Santa Fe Depot

Cherryvale, Kansas

 

 

Cherry blossom Train

Train at the Cherryvale Depot

 

 

 

Restored to its 1910-era grandeur, Cherryvale's Santa Fe Depot

is a living icon to a bygone era.

The depot was built during 1909-1910 for $18,000. The building followed a standard Santa Fe plan used during this period for larger-sized communities where brick stations were deemed necessary. It is one of only a few Santa Fe depots that combine both a covered drive-through entrance portico, located on the west side, and a covered outside waiting platform. It is the only depot of this style left standing on the Santa Fe's former Southern Kansas lines.

The building finally opened for business on June 1, 1910, and the Santa Fe passenger train that arrived at the new facility was one and a half hours late.

"Santa Fe passenger train No. 202, due here at 12:20 o'clock, was an hour and twenty-five minutes late today. The delay was caused by a wait at Independence for a delayed passenger train from Tulsa. No. 202 today was the first train into the new station and it established a bad precedent," reported the Cherryvale Republican of June 2, 1910.

Prior to the construction of the brick depot, Santa Fe shared depot facilities with the Frisco, which had an elegant, two-winged depot at the intersection of the two railroads. The Frisco depot was dismantled in 1983 after a fire destroyed a portion of the building in the late 1970s.

When Sante Fe passenger train service was eliminated in 1971, the Santa Fe depot was used sparingly by the railroad company. It became a workroom and storage area for the district signal maintainer until 1991 when the South Kansas and Oklahoma railroad purchased the Santa Fe line from Iola, Kans. to Tulsa, Okla.

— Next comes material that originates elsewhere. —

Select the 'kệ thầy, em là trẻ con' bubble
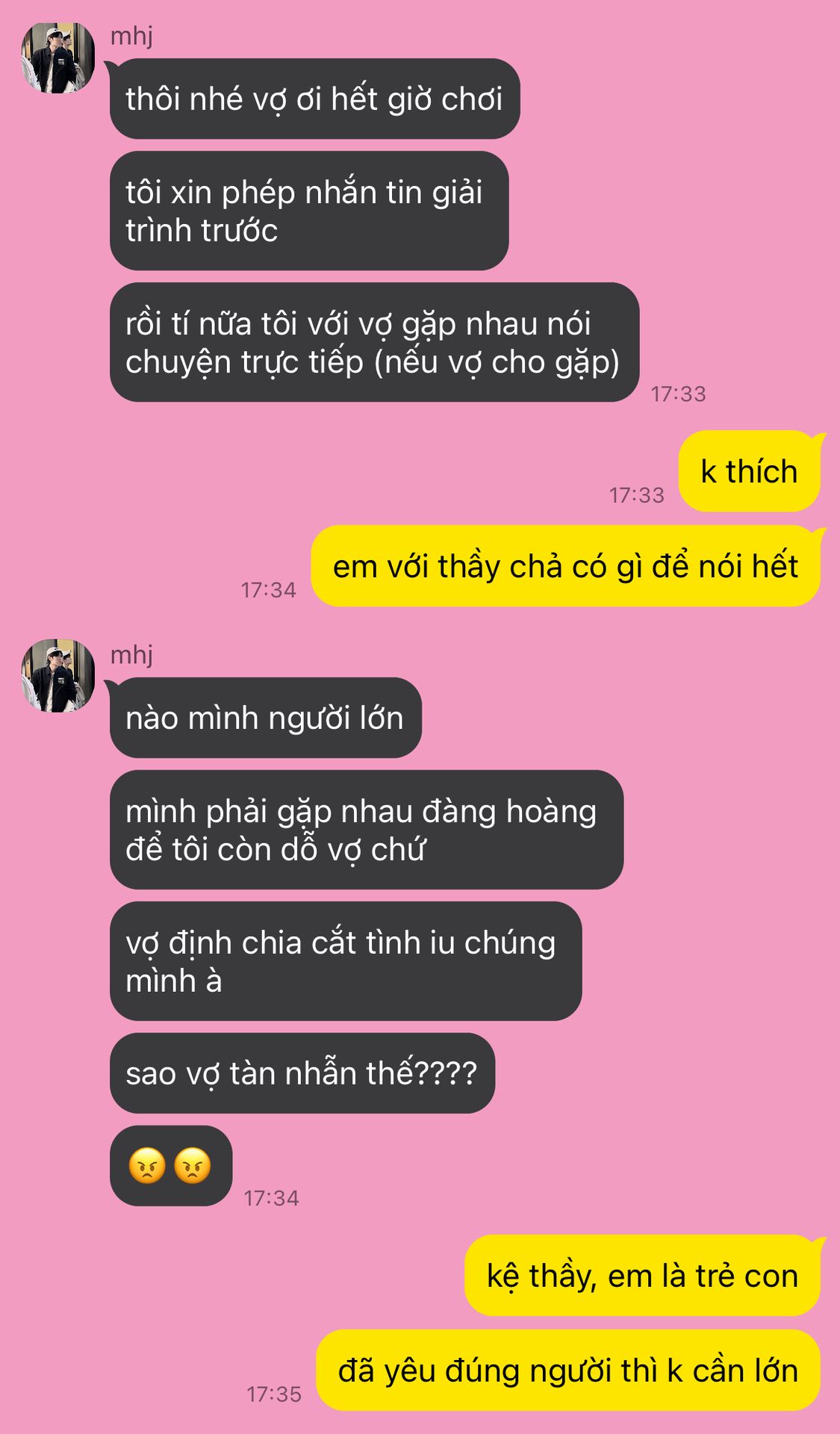840x1434 pixels. pyautogui.click(x=642, y=1276)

During the last years that Santa Fe owned the depot, the building fell into a sad state of neglect. In 1991, Heart of the Heartlands, a non-profit railroad club, received permission from the Dick Webb family, owners of the SKOL railroad, to move into the depot. Heart of the Heartlands and the Webb family then began an effort to restore the building to its early-day prominence. It was rededicated in 1991 and is used for alternate monthly Heartland Meetings, community events and serves as the office for the Cherryvale Main Street Association. The far north end of the depot is used by the Cherry Valley Model Railroad Club, which meets each Friday evening to work on its large model railroad layout.